While Riegel appeared to concede that indemnity is owed when it, as the subcontractor, was negligent, Riegel opposed summary judgment on the basis that the indemnity paragraph was “legally insufficient to require that Perrotto Builders be indemnified for its own negligence.” Riegel memorandum, unpaged.

This court considered the memoranda filed by the parties, and Pennsylvania’s “Perry-Ruzzi” rule which requires clear, specific and express language in the terms of the agreement to support indemnification by an indemnitee which is itself negligent. See generally, Ruzzi v. Butler Petroleum Co., 588 A.2d 1 (Pa. 1991); Bethlehem Steel Corporation v. MATX, Inc., 703 A.2d 39 (Pa. Superior Ct. 1997); Snare v. Ebensburg Power Company, 637 A.2d 296 (Pa. Superior Ct. 1993); Hackman v. Moyer Packing, 621 A.2d 166 (Pa. Superior Ct. 1993).

Paragraph 11 of Perrotto-Riegel agreement expressly stated that Riegel shall indemnify for harm it caused to others:

“. . . . to the extent caused in whole or in part by any negligent or omission of [Riegel] or anyone directly or indirectly employed by him or anyone for whose acts he may be liable, regardless of whether it is caused in part by a party indemnified hereunder”

That paragraph goes even further than the agreement presented in Greer v. City of Philadelphia, 795 A.2d 376 (Pa. 2000), because Riegel also expressly agreed to indemnify Perrotto for harm caused by Perrotto to Riegel’s employees:

[428]*428“[Riegel] also agrees to indemnify [Perrotto] from liability for [Perrotto’s] negligence which results in harm to [Mr. Ferraro].”

_Extracted material_:
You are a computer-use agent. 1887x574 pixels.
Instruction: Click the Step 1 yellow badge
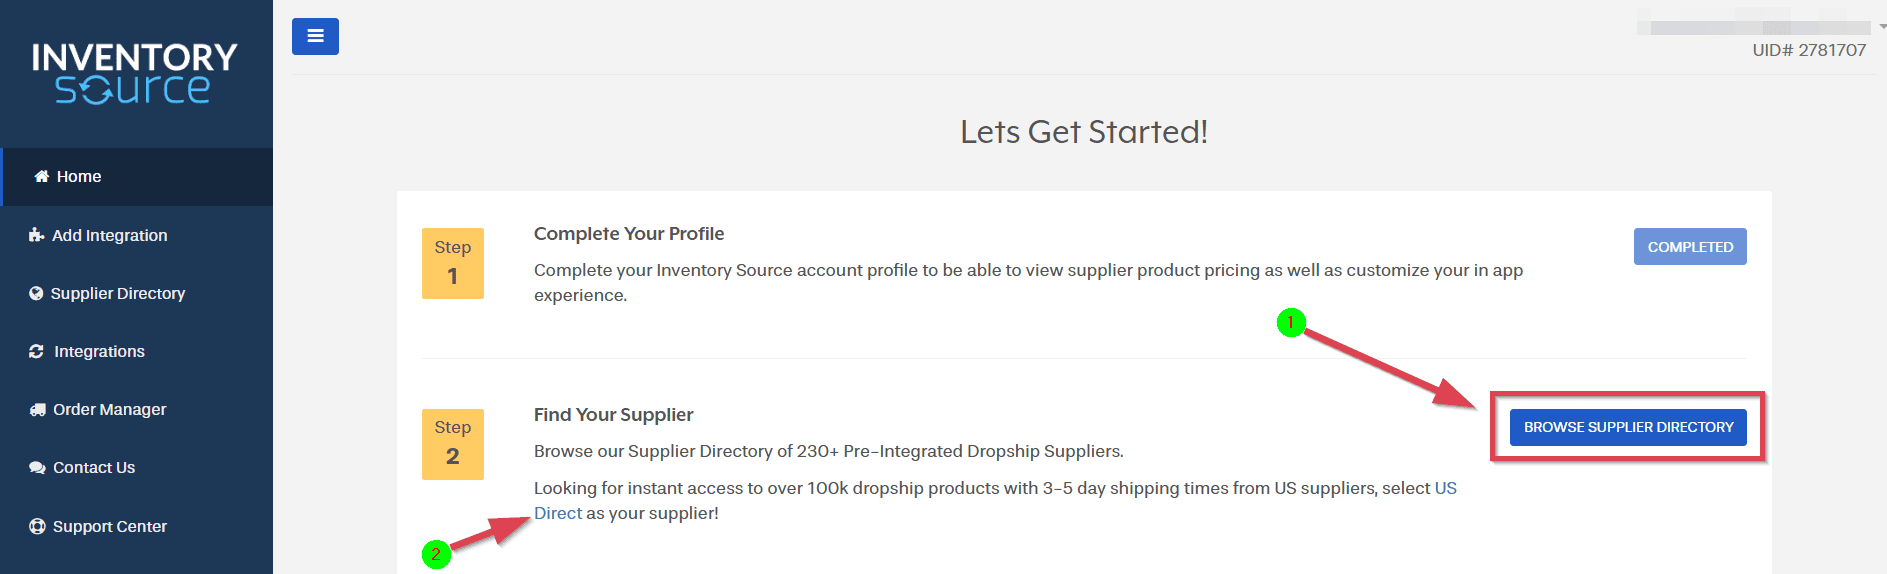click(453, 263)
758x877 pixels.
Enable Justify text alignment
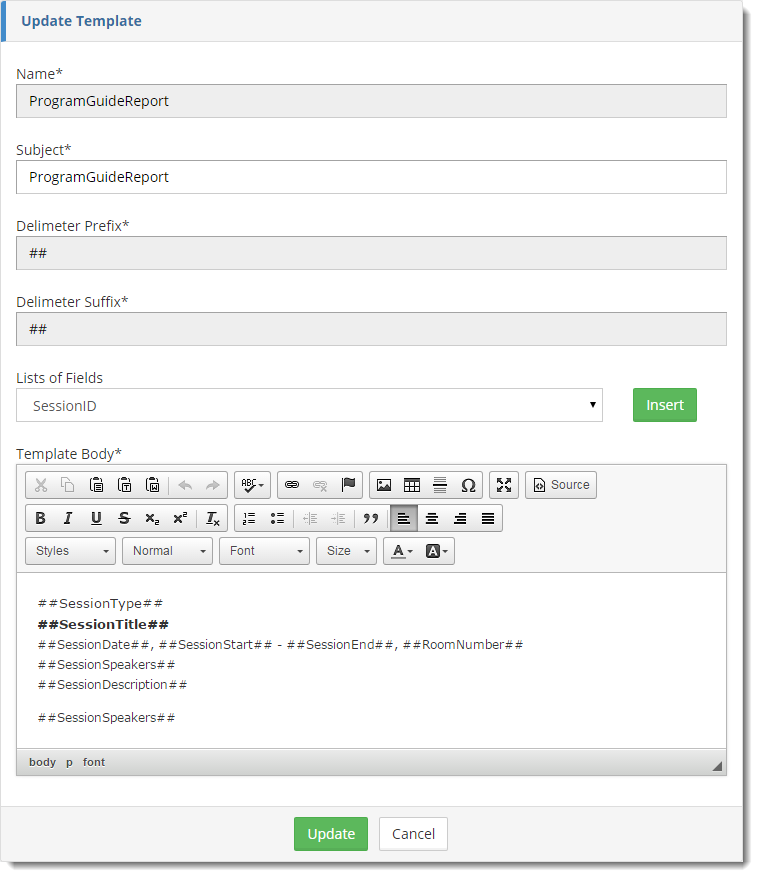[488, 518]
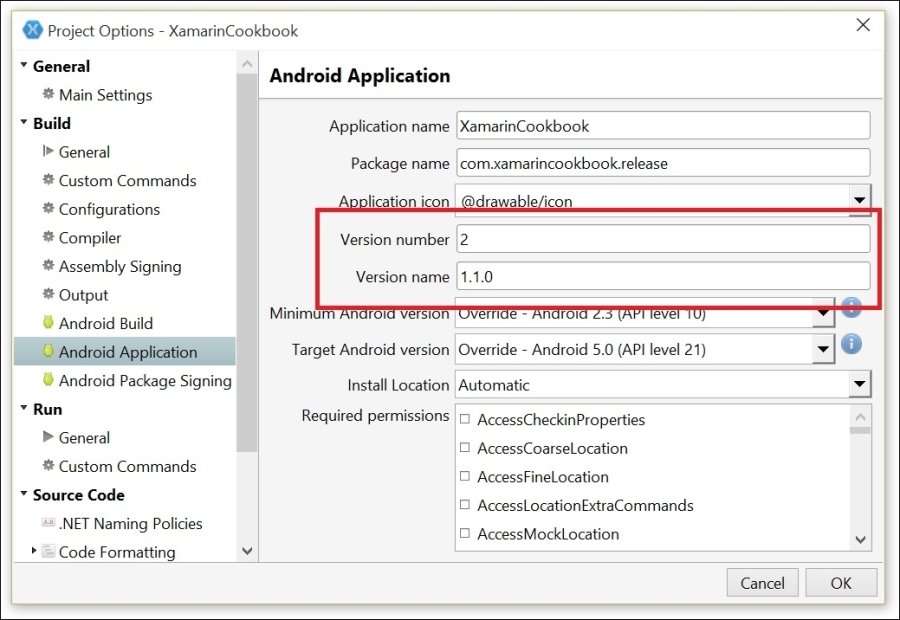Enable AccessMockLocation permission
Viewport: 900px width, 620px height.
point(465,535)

_Task set_:
1: List every court case cited by name in the court opinion excerpt above.
2: Shorten the paragraph of the court opinion excerpt that begins "This court considered the memoranda" into one or two sentences, keeping its main facts.

_Answers_:
1:
- Ruzzi v. Butler Petroleum Co., 588 A.2d 1 (Pa. 1991)
- Bethlehem Steel Corporation v. MATX, Inc., 703 A.2d 39 (Pa. Superior Ct. 1997)
- Snare v. Ebensburg Power Company, 637 A.2d 296 (Pa. Superior Ct. 1993)
- Hackman v. Moyer Packing, 621 A.2d 166 (Pa. Superior Ct. 1993)
- Greer v. City of Philadelphia, 795 A.2d 376 (Pa. 2000)

2: The court reviewed the parties' memoranda and Pennsylvania's "Perry-Ruzzi" rule, under which an agreement must use clear, specific and express language before a negligent indemnitee can be indemnified. The court cited Ruzzi, Bethlehem Steel, Snare and Hackman.